Advogada recita poema em sustentação e obtém indenização a PCD discriminada
Causídica usou versos para denunciar assédio e preconceito sofridos por empregada com deficiência; desembargadora elogiou uso de arte na Justiça.
O julgamento de um recurso trabalhista na 2ª turma do TRT da 3ª região foi marcado por manifestação singular: a advogada Arleam Dias apresentou a sustentação oral em forma de poema.
Representando uma ex-empregada do Sebrae/MG, a causídica denunciou, em versos, situações de assédio e discriminação vividas pela cliente, pessoa com deficiência e foi diagnosticada com câncer renal durante o contrato de trabalho.
O caso
A empregada ajuizou a ação trabalhista alegando ter sido vítima de ambiente hostil, acumulação de funções sem a devida contraprestação e, sobretudo, de assédio moral reiterado, inclusive com episódios de discriminação pela condição física e religiosa - teria sido chamada de "cega" e "rezadeira" por colegas de trabalho.
A empresa negou as acusações e sustentou que a trabalhadora manteve relações cordiais com os superiores.
Na sentença, a juíza da 1ª vara do Trabalho de Montes Claros/MG reconheceu o desvio de função e deferiu diferenças salariais com reflexos. Contudo, indeferiu os pedidos de indenização por danos morais, reintegração ao emprego e reconhecimento de dispensa discriminatória.
Para a magistrada, não houve prova de assédio ou de tratamento desigual que justificasse a condenação por danos extrapatrimoniais. Também concluiu que a doença - síndrome de von Hippel-Lindau - não possuía nexo com as atividades laborais, não sendo, portanto, hipótese de estabilidade decorrente de acidente de trabalho.

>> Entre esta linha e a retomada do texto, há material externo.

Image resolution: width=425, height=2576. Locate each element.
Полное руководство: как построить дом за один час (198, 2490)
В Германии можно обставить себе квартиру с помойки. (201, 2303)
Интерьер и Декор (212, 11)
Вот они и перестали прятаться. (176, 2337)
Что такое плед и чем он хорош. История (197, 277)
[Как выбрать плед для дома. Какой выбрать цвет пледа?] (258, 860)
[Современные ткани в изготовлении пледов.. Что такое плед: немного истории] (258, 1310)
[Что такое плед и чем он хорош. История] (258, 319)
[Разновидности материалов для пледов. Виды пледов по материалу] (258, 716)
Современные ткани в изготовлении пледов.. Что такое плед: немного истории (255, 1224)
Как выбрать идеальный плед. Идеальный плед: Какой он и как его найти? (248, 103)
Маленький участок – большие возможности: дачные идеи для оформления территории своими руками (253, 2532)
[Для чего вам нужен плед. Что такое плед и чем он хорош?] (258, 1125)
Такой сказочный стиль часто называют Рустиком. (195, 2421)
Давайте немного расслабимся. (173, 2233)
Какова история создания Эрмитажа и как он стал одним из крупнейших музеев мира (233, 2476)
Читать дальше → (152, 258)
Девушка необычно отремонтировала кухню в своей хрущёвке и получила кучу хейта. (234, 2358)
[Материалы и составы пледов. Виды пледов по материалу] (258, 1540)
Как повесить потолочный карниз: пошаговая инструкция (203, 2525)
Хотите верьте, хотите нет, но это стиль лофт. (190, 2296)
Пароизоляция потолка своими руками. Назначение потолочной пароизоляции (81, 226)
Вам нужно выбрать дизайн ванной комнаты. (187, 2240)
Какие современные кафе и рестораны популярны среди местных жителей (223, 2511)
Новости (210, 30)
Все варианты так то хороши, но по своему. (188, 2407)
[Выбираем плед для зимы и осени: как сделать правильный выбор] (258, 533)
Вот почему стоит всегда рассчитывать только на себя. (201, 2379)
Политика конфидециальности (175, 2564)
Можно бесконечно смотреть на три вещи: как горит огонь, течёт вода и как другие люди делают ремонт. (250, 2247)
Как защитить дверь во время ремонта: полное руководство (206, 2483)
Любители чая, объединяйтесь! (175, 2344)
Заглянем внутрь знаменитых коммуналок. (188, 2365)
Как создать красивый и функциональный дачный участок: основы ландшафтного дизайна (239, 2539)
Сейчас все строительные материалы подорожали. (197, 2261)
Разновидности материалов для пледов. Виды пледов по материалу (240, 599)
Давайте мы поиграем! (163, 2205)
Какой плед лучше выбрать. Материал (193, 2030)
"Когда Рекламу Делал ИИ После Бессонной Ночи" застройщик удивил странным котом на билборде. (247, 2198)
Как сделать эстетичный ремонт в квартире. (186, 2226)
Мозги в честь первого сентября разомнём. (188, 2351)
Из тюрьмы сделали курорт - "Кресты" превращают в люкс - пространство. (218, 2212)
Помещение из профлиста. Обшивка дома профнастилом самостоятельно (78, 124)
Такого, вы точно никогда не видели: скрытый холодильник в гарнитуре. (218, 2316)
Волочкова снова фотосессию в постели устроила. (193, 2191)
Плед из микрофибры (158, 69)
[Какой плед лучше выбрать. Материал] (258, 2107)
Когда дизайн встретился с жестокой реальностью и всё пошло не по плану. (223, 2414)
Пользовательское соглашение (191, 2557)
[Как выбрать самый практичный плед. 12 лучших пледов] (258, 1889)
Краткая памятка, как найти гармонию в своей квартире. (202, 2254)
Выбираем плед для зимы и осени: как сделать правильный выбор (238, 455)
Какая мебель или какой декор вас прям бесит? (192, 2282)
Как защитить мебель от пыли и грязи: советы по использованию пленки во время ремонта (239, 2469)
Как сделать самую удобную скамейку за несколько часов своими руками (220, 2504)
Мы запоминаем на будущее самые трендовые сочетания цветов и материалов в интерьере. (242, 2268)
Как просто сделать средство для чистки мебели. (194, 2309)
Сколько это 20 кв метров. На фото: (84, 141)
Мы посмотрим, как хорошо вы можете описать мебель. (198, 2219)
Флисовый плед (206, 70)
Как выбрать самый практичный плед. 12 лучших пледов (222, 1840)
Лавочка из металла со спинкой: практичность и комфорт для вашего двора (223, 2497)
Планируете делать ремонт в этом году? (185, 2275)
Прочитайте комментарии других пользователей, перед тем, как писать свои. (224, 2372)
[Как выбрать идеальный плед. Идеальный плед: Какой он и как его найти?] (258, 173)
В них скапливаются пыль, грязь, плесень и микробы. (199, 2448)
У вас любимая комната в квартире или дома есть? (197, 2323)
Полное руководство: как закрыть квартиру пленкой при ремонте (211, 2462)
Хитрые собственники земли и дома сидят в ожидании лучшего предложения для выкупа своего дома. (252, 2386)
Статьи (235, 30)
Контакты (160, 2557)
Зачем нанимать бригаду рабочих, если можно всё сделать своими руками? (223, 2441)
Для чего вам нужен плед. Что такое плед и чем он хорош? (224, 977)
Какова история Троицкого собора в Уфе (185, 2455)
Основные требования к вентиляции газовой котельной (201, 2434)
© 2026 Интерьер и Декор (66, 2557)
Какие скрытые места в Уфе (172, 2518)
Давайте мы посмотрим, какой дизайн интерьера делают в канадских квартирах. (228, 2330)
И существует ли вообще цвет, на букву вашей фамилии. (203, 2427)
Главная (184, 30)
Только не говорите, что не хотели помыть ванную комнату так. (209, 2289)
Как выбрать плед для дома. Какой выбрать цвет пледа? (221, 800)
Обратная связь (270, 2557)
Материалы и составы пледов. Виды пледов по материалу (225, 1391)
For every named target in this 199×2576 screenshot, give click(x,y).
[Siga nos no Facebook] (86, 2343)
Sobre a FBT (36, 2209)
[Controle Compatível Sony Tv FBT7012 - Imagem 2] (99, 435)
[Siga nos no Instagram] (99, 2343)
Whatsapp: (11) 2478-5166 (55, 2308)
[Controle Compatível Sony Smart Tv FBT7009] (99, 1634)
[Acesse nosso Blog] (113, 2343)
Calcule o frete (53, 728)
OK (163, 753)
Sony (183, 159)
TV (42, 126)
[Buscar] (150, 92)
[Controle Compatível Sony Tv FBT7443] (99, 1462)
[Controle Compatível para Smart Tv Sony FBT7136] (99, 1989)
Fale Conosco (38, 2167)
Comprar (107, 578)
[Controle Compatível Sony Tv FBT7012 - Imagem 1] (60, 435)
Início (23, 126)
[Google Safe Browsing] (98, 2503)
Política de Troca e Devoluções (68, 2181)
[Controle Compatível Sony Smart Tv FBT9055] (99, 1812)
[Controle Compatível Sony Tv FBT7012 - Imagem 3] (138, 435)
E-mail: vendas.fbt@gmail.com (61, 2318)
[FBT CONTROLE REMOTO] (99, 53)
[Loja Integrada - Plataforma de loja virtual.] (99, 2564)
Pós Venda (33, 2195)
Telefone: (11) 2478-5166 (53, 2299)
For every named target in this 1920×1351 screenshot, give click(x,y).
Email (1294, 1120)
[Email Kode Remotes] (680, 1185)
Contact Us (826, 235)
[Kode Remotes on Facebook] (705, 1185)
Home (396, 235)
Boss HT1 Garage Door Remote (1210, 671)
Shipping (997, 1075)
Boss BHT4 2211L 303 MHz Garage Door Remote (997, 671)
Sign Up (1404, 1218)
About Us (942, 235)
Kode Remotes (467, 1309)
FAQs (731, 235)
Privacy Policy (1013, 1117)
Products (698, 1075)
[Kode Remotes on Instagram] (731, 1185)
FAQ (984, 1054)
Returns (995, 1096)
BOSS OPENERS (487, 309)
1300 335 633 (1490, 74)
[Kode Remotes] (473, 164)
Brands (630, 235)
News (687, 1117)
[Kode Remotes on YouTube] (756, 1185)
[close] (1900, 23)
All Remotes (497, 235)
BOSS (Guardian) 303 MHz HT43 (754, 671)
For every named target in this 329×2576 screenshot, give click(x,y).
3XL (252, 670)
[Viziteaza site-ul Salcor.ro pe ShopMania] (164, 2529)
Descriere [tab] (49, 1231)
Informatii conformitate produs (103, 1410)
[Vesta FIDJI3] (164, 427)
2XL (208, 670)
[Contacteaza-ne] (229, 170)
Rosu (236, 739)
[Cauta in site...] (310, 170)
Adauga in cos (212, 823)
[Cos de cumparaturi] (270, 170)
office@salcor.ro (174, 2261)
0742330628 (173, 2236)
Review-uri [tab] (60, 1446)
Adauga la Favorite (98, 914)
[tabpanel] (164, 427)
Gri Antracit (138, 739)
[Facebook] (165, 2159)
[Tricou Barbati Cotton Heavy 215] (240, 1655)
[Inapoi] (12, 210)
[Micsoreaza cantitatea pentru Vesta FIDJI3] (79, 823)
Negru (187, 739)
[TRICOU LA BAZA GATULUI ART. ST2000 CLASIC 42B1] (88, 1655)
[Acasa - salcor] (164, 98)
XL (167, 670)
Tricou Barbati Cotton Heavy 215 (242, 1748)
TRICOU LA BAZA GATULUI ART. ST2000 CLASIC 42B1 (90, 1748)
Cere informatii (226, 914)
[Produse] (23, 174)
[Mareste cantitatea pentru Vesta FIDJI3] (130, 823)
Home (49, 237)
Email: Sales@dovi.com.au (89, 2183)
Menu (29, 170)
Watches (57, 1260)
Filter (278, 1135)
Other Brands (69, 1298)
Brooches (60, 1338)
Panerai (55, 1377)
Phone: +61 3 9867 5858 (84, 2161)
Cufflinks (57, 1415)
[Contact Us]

A empregada recorreu da sentença.
O poema
Durante a sessão de julgamento na 2ª turma do TRT da 3ª região, a advogada Arleam Dias criticou a desconsideração do contexto de assédio e destacou a dificuldade de produção de provas em casos como esse, sobretudo quando envolvem pessoas com deficiência.
Ao se manifestar recitou um poema em que retratava o sofrimento da trabalhadora, o silêncio de colegas diante das agressões e a esperança na Justiça.
"Em cinco minutos, preciso dizer o quanto a reclamante Beatriz teve que sofrer.
Chamar de cega e de rezadeira uma empregada PCD, não me parece brincadeira.
E como provar ambiente tão hostil, se um a um faz que nada viu?
A reclamada, a testemunha, buscou assediar e o câncer continuou a se espalhar.
Depositar a esperança na justiça e esperar que sua prova seja vista, porém, isso não aconteceu e nem os embargos a acolheu.
Recorrer ao tribunal, isso foi preciso e clamar que seu pedido seja deferido.
Assédio, discriminação e violência, sangramos ao tentar provar sua existência.
Para tal demanda, vou convidar os fundamentos que podem salvar.
Artigo 373 do CPC, 818 da CLT, súmula 443 do TST e do protocolo de gênero, eu não poderia esquecer.
Mais uma vez, quero clamar que esse ilustre tribunal venha julgar, para a justiça substancial alcançar."
A presidente da turma julgadora elogiou a sustentação. "Parabéns, doutora, pela sustentação poética, coisa que a gente não vê...arte na justiça e é muito bom, né? Ouvir. Arte na justiça, parabéns", comentou.
Ao final, a sentença foi parcialmente reformada pelo TRT para condenar a empresa por danos morais de R$ 8 mil, reconhecendo o caráter ofensivo da conduta patronal.
"A fala depreciativa e zombeteira dirigida à parte reclamante, caracterizando-a pejorativamente como "rezadeira" e insinuando que ela pedia dinheiro para ajudar pessoas, mas, na verdade, o dinheiro era em seu próprio benefício, revela um comportamento abusivo e reiterado, capaz de causar constrangimento e sofrimento psicológico. No áudio fica claro que trata-se de uma reunião, conduzida por um superior hierárquico que fala em nome da empresa", afirmou o relator, juiz do Trabalho convocado Paulo Emílio Vilhena da Silva.
Veja o momento.
Processo 0012288-61.2023.5.03.0067
Fonte: https://www.migalhas.com.br/quentes/432073/advogada-recita-poema-em-sustentacao-e-obtem-indenizacao-a-pcd
Transformar a dor em poesia, e a poesia em argumento jurídico, é reafirmar que o processo não é feito apenas de provas documentais, mas de histórias humanas que pedem ser reconhecidas e reparadas.